<103>J'espère bientôt, Sire, voir votre galerie de Charlottenbourg, et jouir encore du bonheur de voir ce roi vainqueur, ce roi pacifique, ce roi citoyen, qui fait tant de choses de bonne heure. Je serai probablement, le mois prochain, à Bruxelles, et de là je me flatte que j'aurai l'honneur d'aller encore passer dix ou douze jours auprès de mon adorable monarque. Mais comment parler de Chotsits en vers? quel triste nom que ce Chotsits! n'êtes-vous pas honteux, Sire, d'avoir gagné la bataille de Chotsits, qui ne rime à rien, et qui écorche les oreilles?

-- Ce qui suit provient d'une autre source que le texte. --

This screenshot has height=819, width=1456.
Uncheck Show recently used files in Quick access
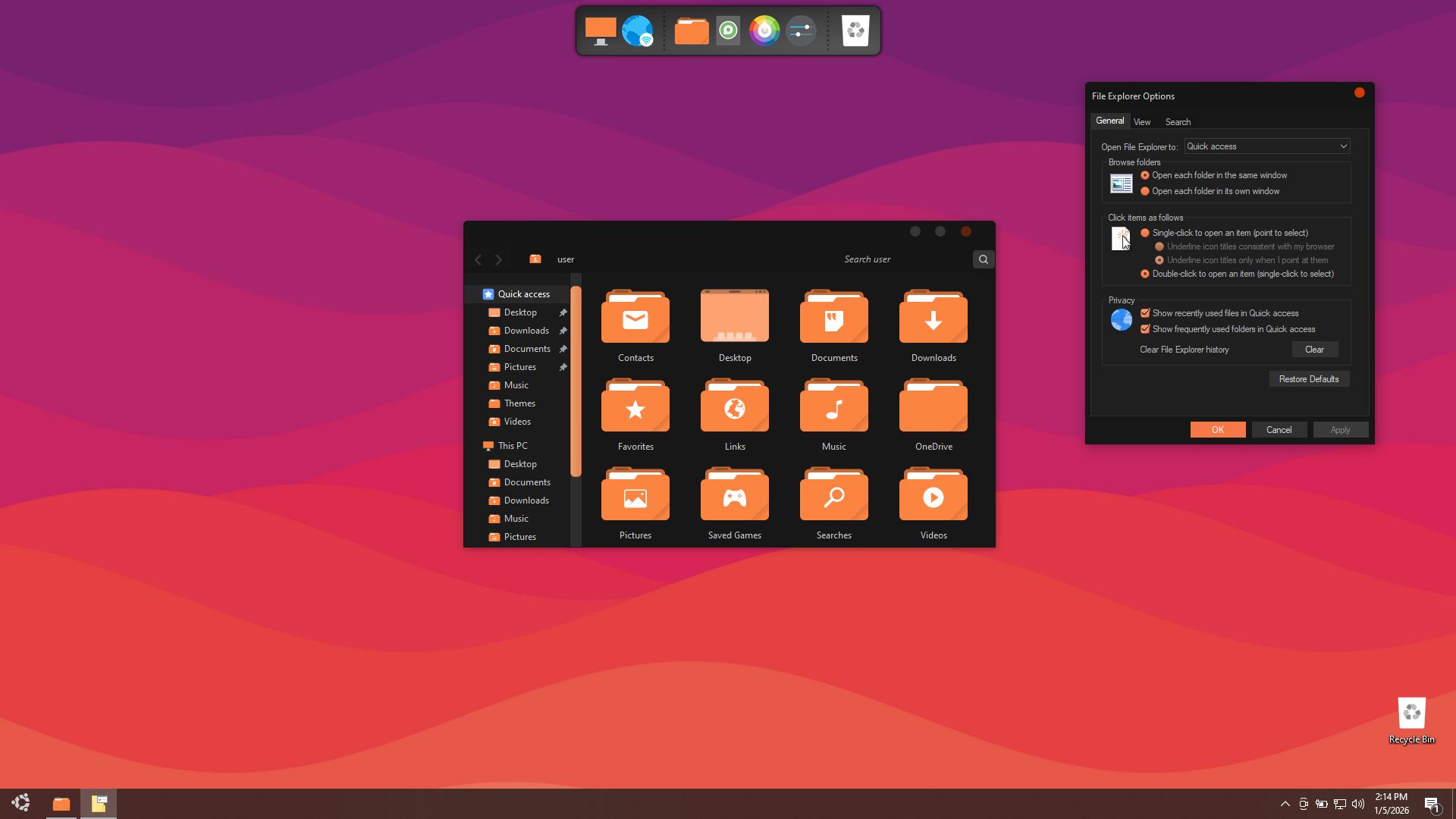click(x=1145, y=313)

N'importe, je voudrais passer ma vie auprès du vainqueur de Chotsits.
Ne me reprochez point d'éviter ce vainqueur;
Je ne préfère point à sa cour glorieuse
Ces tendres sentiments et la langueur flatteuse
Que vous imputez à mon cœur.
Vous prenez pour faiblesse une amitié solide,
Vous m'appelez Renaud de mollesse abattu;
Grand roi, je ne suis point dans le palais d'Armide,
Mais dans celui de la Vertu.
Oui, Sire, mettant à part héroïsme, trône, victoires, tout ce qui impose le plus profond respect, je prends la liberté, vous le savez bien, de vous aimer de tout mon cœur; mais je serais indigne de vous aimer à ce point-là, et d'être aimé de V. M., si j'abandonnais, pour le plus grand homme de son siècle, un autre grand homme qui, à la vérité, porte des cornettes, mais dont le cœur est aussi mâle que le vôtre, et dont l'amitié courageuse et inébranlable m'a depuis dix ans imposé le devoir de vivre auprès d'elle.
J'irai sacrifier dans votre temple, et je reviendrai à ses autels.
Puisse-je ainsi, dans le cours de ma vie,
Passer du ciel de mon héros
A la planète d'Emilie!
Voilà mes tourbillons et ma philosophie,
Et le but de tous mes travaux.
Je vais commencer à envoyer à V. M. les papiers qu'elle demande, et elle aura le reste dès que je serai à Bruxelles.